The paper presents nine case studies of prior prominent formulations of the concept of AGI and analyzes these to develop six principles for a clear, operationalizable definition of AGI. These six principles are:

  1. Focus on Capabilities, not Processes
  2. Focus on Generality and Performance
  3. Focus on Cognitive and Metacognitive Tasks
  4. Focus on Potential, not Deployment
  5. Focus on Ecological Validity
  6. Focus on the Path to AGI, not a Single Endpoint

These six principles are used to formulate a matrixed ontology, the “Levels of AGI,” considering a combination of performance and generality. The six levels of Performance are: 

0. No AI

1. Emerging (equal to or somewhat better than an unskilled human)

2. Competent (at least 50th percentile of skilled adults)

3. Expert (at least 90th percentile of skilled adults)

4. Virtuoso (at least 99th percentile of skilled adults)

5. Superhuman (outperforms 100% of humans)

Table 1 in the paper attempts to classify classic and SOTA AI systems according to their level of performance and generality (narrow vs. general) and discusses the need to create an ecologically valid, living benchmark to determine the performance of novel systems more precisely. The paper theorizes that today’s generative language models would be considered “Emerging AGI.” However, they display Competent or even Expert level performance for some narrow tasks, highlighting the unevenness of capability development that is likely to be characteristic of AGI systems. 

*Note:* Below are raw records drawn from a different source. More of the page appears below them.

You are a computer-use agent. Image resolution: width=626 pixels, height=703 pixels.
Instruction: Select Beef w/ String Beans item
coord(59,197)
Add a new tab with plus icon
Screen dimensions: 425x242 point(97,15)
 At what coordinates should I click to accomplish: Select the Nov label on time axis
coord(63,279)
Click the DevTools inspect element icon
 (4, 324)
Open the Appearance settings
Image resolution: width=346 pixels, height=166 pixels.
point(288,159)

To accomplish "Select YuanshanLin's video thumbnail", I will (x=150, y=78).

Table 2 in the paper introduces an autonomy dimension to the ontology, observing that the paradigm of human-AI interaction jointly with system capabilities determines risk. While higher Levels of AGI unlock novel human-AI interaction paradigms (up to and including fully autonomous operation), they do not determine them – the choice of appropriate interaction paradigm depends on many contextual considerations, including AI safety. The levels of Autonomy are:

0. No AI (human does everything)

1. AI as a Tool (human fully controls tasks and uses AI to automate mundane sub-tasks)

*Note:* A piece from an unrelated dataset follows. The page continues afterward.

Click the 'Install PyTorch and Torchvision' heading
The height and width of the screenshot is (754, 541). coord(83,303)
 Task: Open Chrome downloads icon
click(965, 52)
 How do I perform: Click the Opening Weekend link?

    2. AI as a Consultant (AI takes on a substantive role, but only when invoked by a human)

    3. AI as a Collaborator (co-equal human-AI collaboration; interactive coordination of goals & tasks)

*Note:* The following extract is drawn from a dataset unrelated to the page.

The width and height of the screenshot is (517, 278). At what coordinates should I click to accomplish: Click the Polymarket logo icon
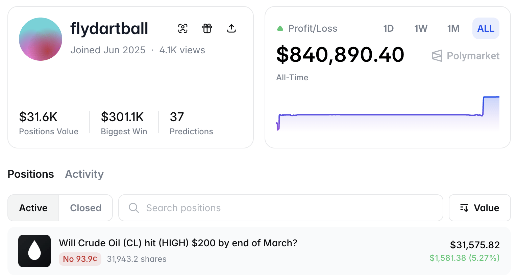[x=437, y=56]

    4. AI as an Expert (AI drives interaction; human provides guidance & feedback or performs subtasks)

    5. AI as an Agent (fully autonomous AI)

    Between the lines

    This paper introduces a nuanced framework for classifying AI systems’ performance, generality, and autonomy. Shared terminology and frameworks can help researchers, policymakers, and other stakeholders communicate more clearly about progress toward (and risks from) powerful AI systems. This paper also emphasizes the need for future research on developing an AGI benchmark (and discusses the challenges of doing so) and emphasizes the importance of investing in human-AI interaction research in tandem with model improvements in light of the insight that autonomy paradigms interact with model capabilities to determine a system’s risk profile.